__DIRECTION__. Count the lines in the items below that contain the string "link", and reply with only that number.

Records from a data collection
----

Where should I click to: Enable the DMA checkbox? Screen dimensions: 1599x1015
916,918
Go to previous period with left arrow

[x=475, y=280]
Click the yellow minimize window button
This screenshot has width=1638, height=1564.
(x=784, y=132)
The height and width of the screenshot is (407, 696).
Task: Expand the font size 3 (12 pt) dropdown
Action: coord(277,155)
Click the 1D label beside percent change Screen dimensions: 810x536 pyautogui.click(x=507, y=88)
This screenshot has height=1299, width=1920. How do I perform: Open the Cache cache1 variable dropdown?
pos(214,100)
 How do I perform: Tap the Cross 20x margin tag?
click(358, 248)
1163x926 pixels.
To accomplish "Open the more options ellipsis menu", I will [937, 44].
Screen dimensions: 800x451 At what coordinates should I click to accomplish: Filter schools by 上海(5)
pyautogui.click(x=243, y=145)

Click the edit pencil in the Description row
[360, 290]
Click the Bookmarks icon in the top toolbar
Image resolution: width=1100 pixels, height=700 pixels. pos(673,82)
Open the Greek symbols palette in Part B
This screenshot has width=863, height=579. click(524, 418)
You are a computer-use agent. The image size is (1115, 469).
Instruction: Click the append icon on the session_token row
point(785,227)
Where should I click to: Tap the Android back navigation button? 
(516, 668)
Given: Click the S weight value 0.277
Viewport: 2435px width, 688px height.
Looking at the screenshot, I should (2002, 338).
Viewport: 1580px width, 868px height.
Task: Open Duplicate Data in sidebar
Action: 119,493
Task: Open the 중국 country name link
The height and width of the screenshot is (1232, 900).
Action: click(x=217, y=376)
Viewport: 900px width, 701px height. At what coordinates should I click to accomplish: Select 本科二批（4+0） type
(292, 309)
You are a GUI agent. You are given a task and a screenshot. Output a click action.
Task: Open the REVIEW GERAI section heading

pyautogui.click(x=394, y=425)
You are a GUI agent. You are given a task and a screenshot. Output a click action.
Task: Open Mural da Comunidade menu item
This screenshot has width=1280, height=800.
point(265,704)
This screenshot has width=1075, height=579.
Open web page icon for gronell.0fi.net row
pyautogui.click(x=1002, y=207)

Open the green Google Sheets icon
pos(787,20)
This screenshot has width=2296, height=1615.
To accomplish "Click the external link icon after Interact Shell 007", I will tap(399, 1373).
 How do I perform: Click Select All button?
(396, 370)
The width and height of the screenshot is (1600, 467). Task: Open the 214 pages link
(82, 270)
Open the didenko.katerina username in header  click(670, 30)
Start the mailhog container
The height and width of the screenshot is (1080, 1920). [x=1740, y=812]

----

__FULL OUTPUT__. 3